Dear Creatives,
Imagine an island just off the English coast. Its residents can walk or drive to the mainland shore when the tide goes out, but when it comes back in, they are surrounded and held by the sea.
That metaphor reaches all the way down to my toes.
And such a place does indeed exist. The tidal island of Lindisfarne in Northumberland. It’s one of my few bucket list places to visit one day.
I’m a bit of a Celtic contemplative spirituality nut. The stories of the ancient saints and monastics capture my heart and soul.
Here she is in all her glory. This image ⬆️ is not AI fantasy. This is an actual photograph of Lindisfarne at sunrise. The beauty doesn’t even seem real.
While I’m not able to hop on a plane and “just go” in this season of my life, the idea of a life framed by the rhythm of the tides is more fascinating than ever.
Maybe it’s because my TBI amped up my already highly sensitive wiring.
Maybe it’s because of the constant flood of digital noise in the US of A.
But I think a good chunk of it lies in the realization that creativity and creating are embodied experiences.
I am FASCINATED by the neuroscience of creativity.
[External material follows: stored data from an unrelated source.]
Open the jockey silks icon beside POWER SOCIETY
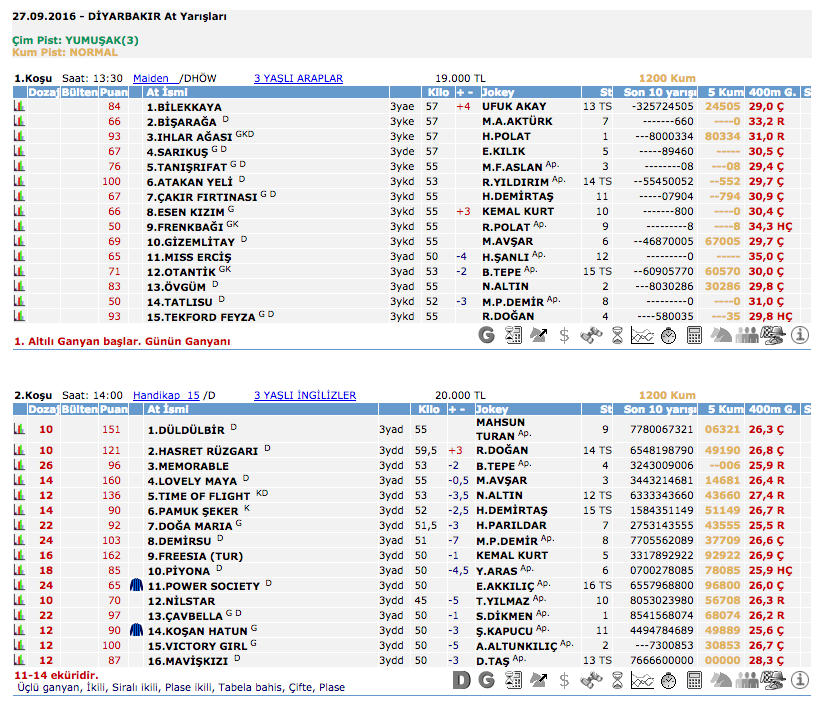The width and height of the screenshot is (827, 709). pos(137,585)
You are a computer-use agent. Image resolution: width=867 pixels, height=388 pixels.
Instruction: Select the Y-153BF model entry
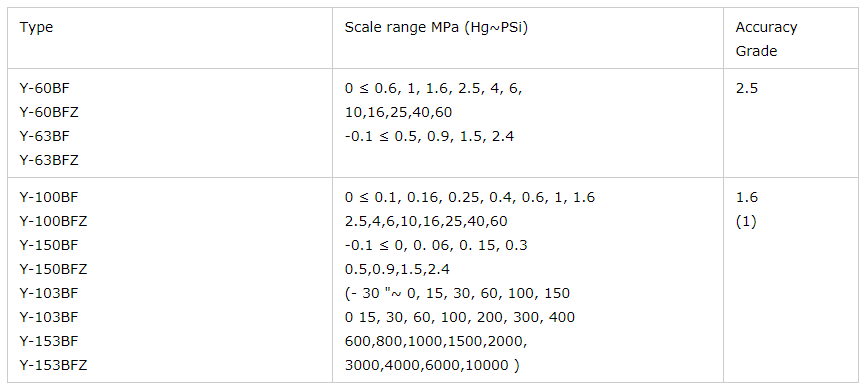(x=49, y=341)
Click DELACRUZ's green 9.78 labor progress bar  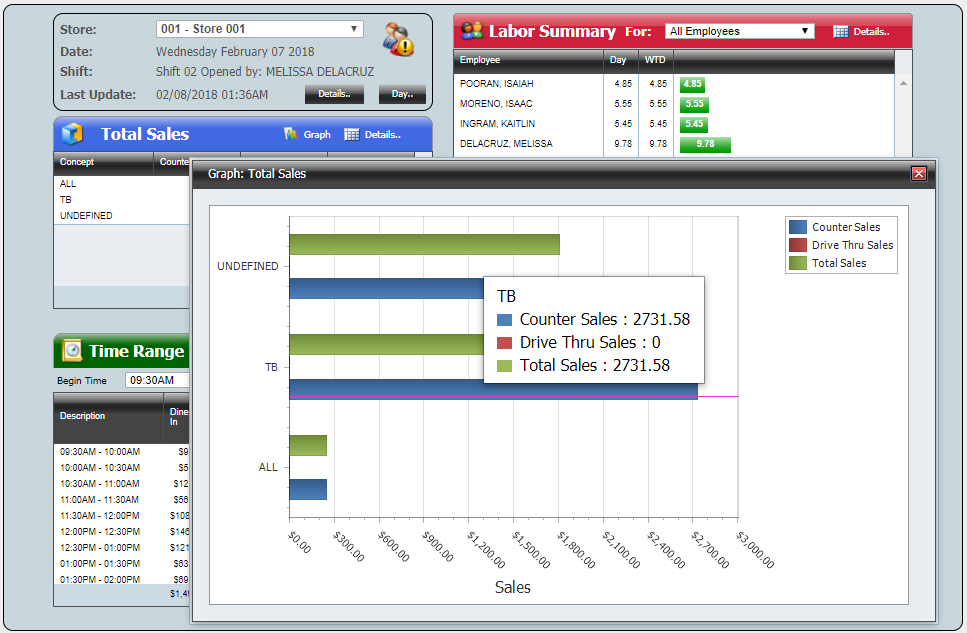[706, 144]
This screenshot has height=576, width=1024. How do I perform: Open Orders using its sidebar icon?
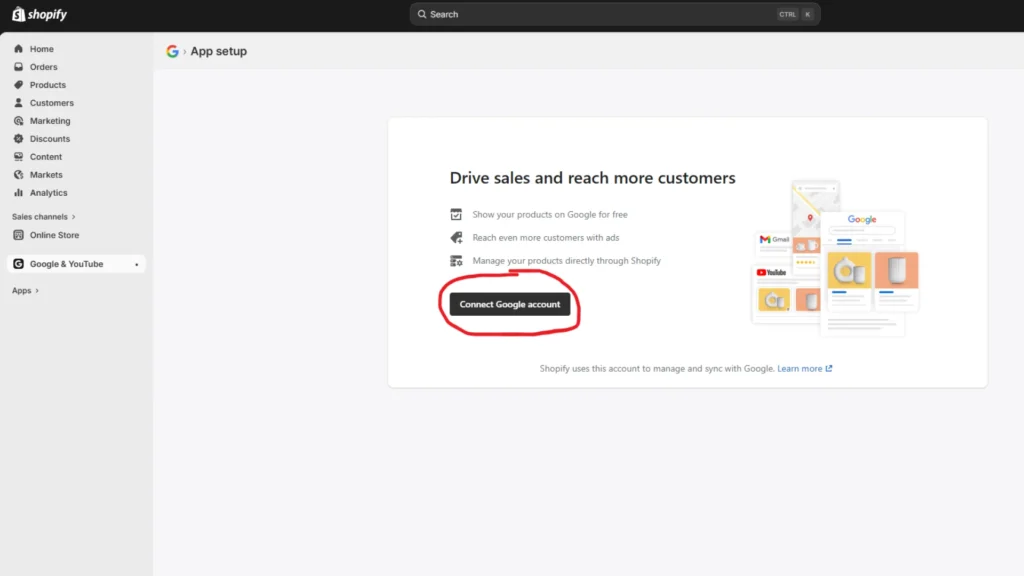(20, 66)
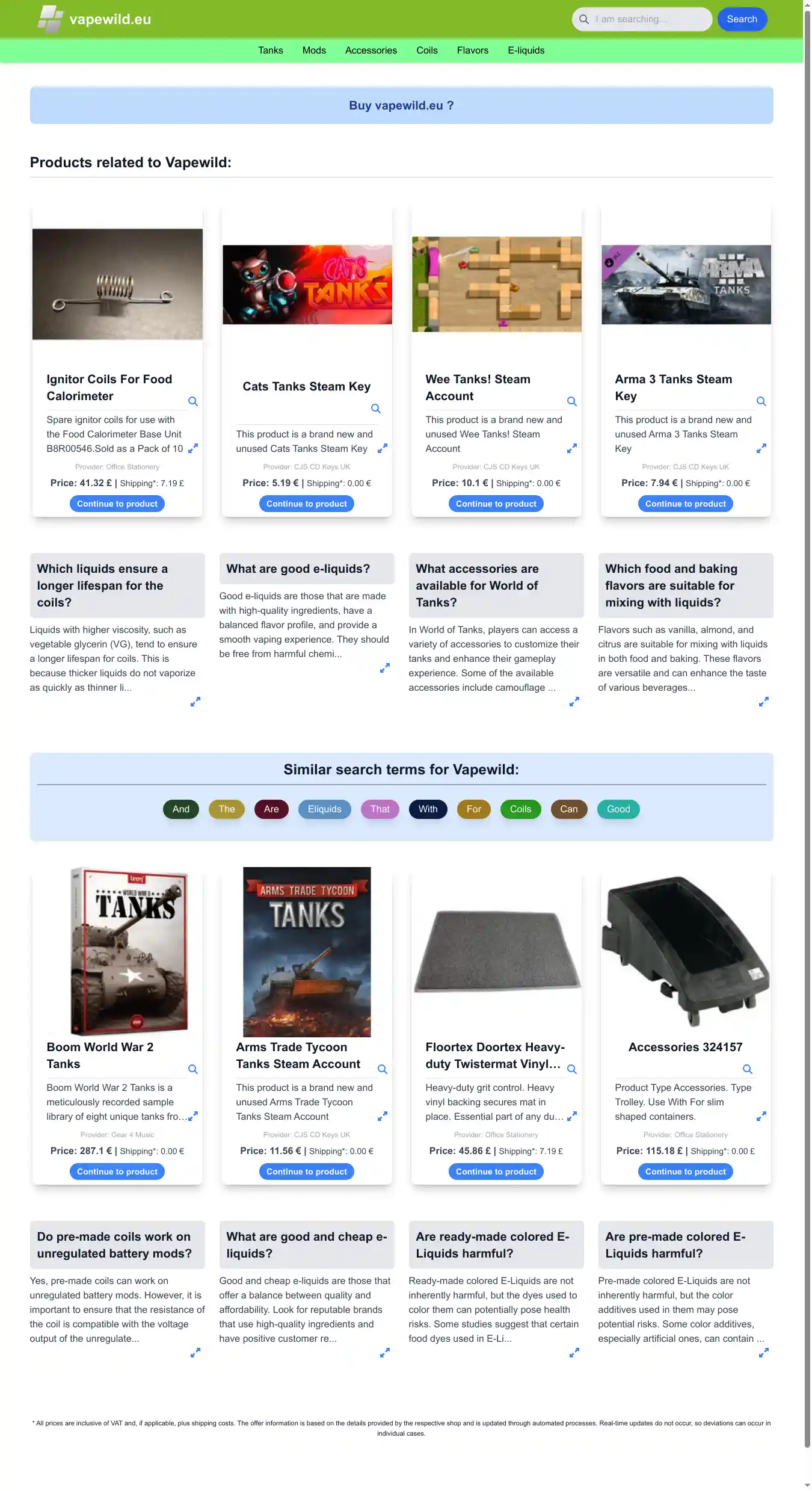Click magnifier icon next to Wee Tanks! Steam Account
The image size is (812, 1491).
(572, 401)
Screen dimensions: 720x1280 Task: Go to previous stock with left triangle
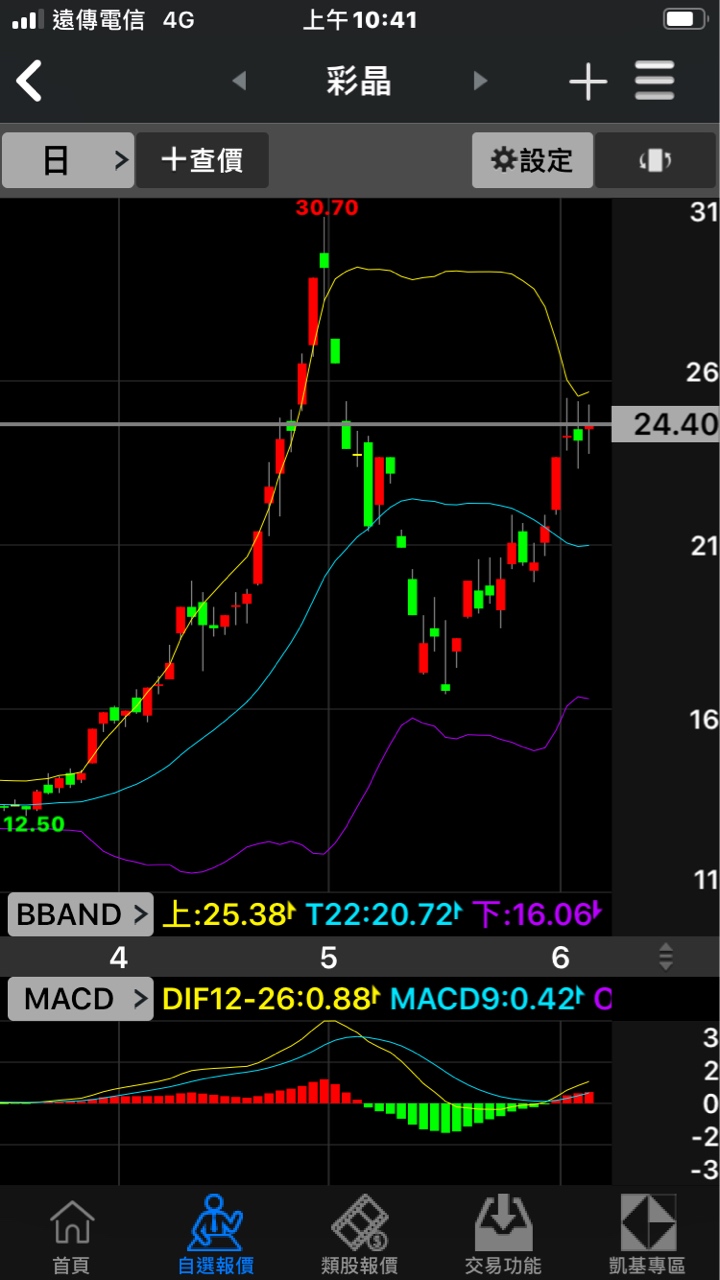click(239, 80)
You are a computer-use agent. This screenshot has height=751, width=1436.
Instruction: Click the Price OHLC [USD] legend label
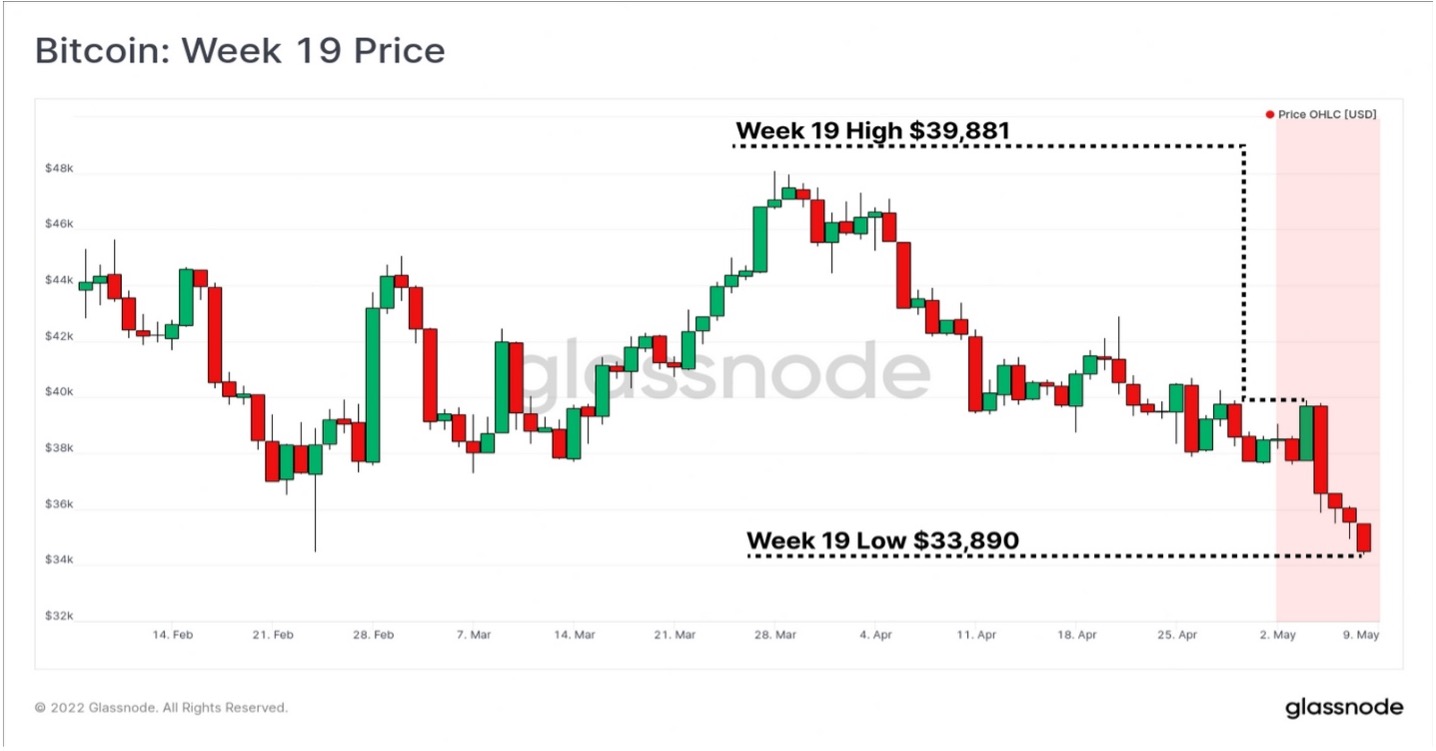[1327, 115]
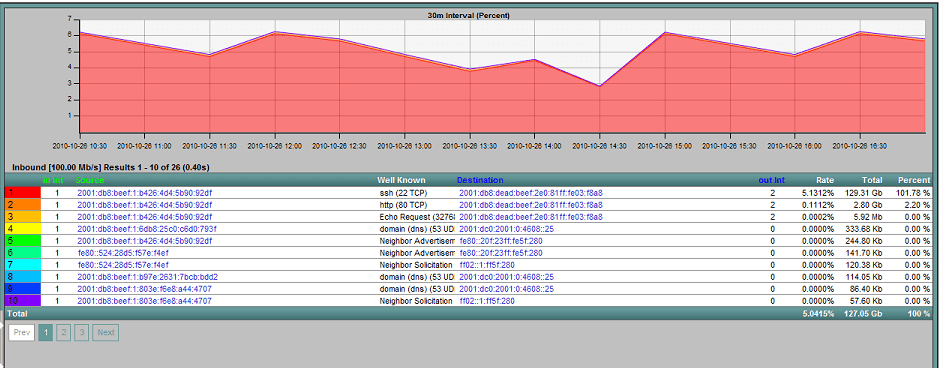943x368 pixels.
Task: Click current page 1 button
Action: (46, 333)
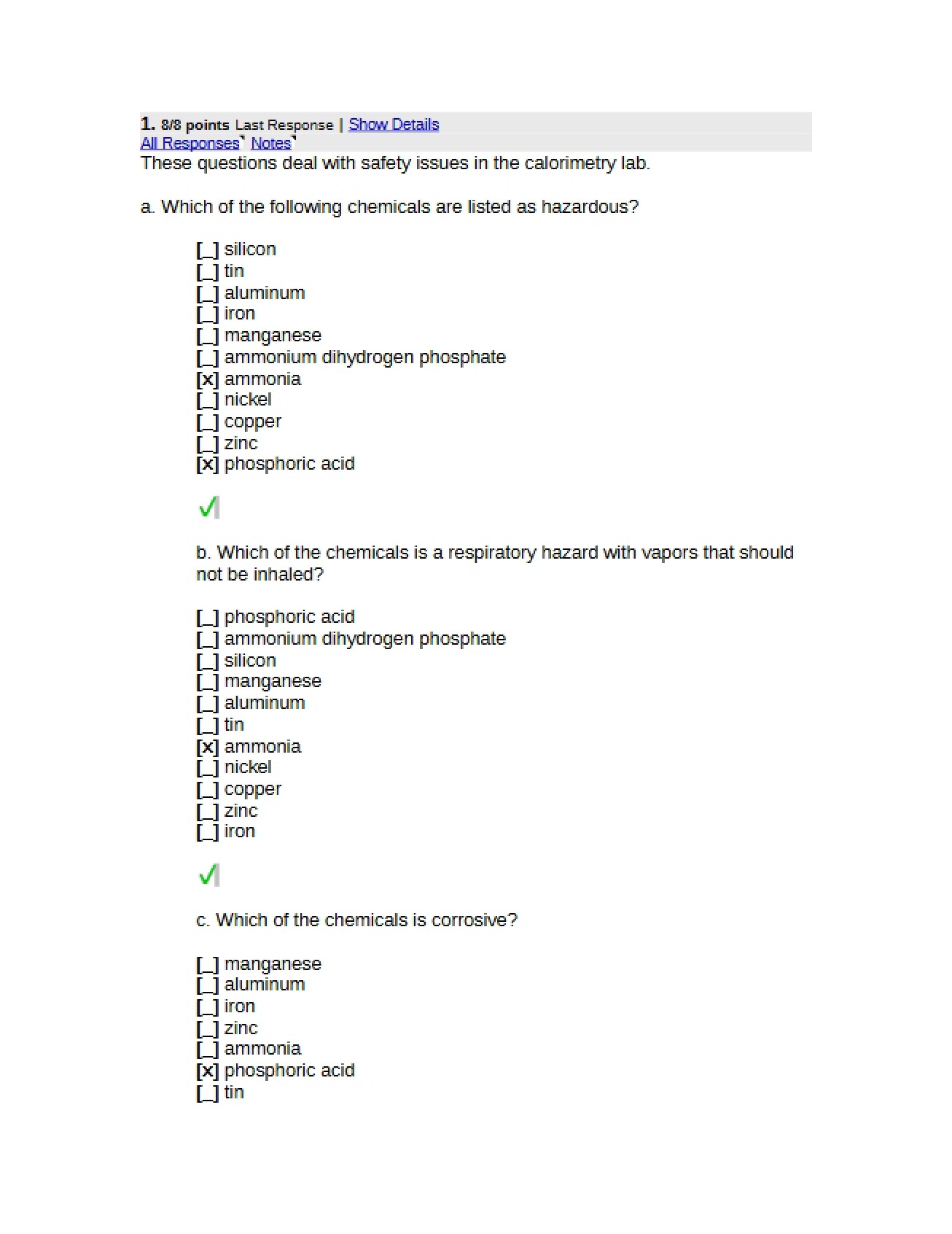Uncheck ammonia in question a

pos(208,380)
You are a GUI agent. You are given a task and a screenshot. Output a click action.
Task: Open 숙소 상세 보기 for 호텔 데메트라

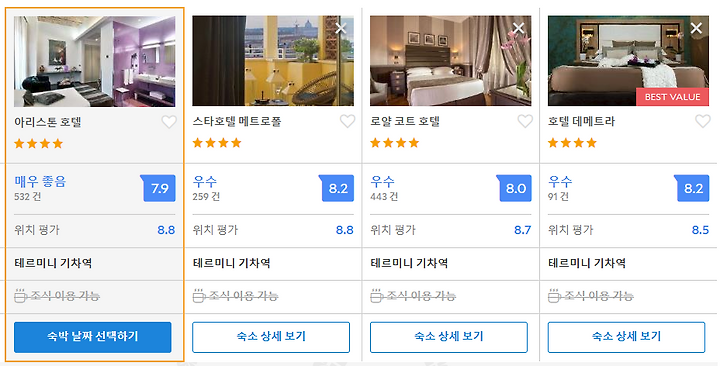(x=626, y=337)
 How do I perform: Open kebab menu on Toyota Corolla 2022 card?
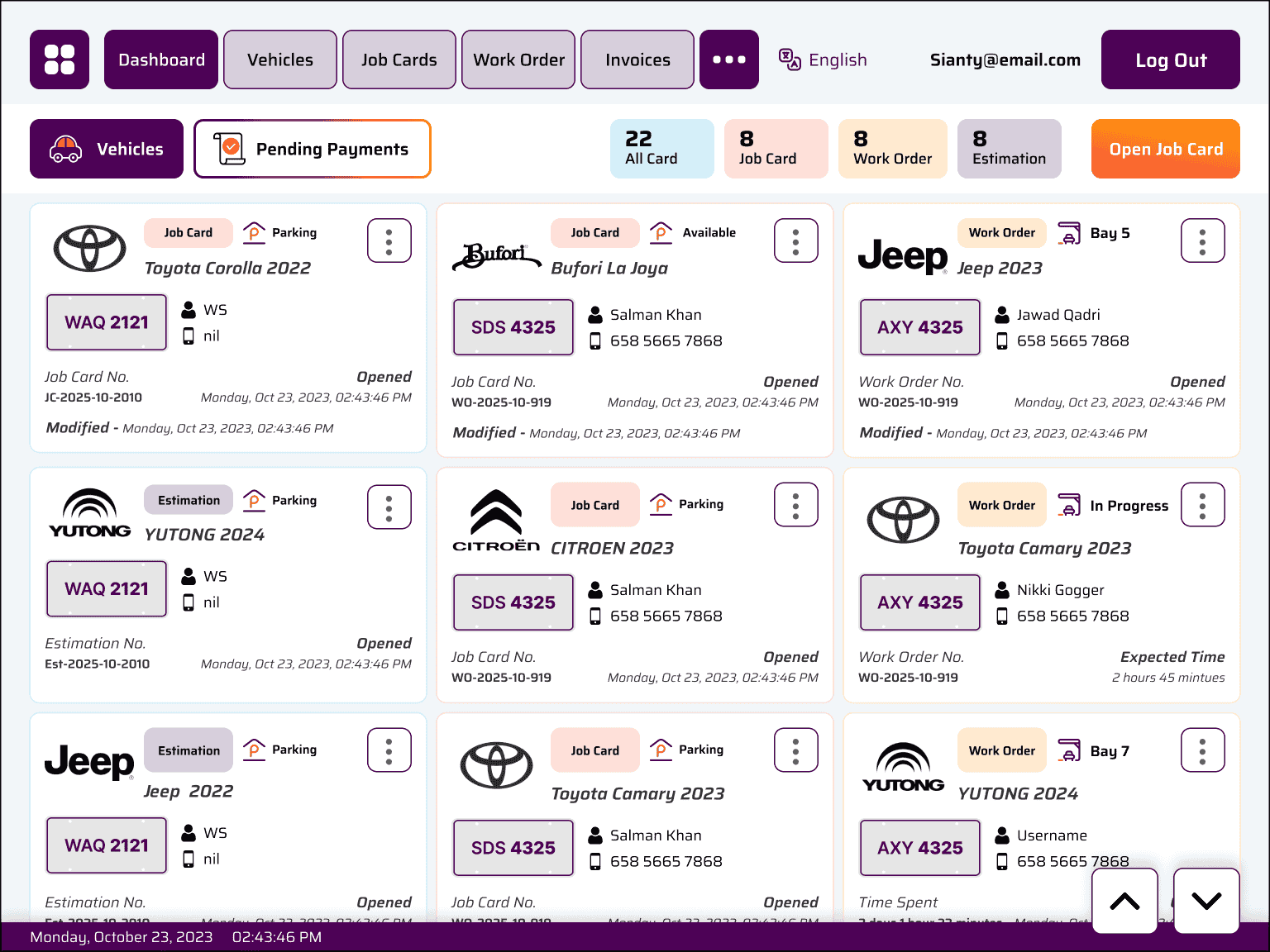tap(389, 240)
Brains are so intriguing to study. But brains exist in bodies. And bodies exist in a fragile, ever-changing world.
Embracing the Rhythms
What if we viewed our embodied experience of creating a little more like the ebbs and flows of the tides?
There are times to be busy making and times to slow down into stillness. Both are necessary. Both are valid. Neither is a sign of being broken.
There are times when ideas flow like Niagara and other times when they are a slowly meandering stream. One is not success and the other is not failure.
There are times when we have to run errands. That doesn’t mean we are not creating or living a creative experience.
There are times we hop on social and tell our stories to the world around us. And there are times we are quiet, writing the stories we will later tell with our lives.
Just as our bodies need rhythms of rest and run, so does our creativity.
I wonder how much pressure we could take off our creative practice if we saw it as a whole-self, embodied, lived experience that extends far beyond our art-making, writing, or genre of expression.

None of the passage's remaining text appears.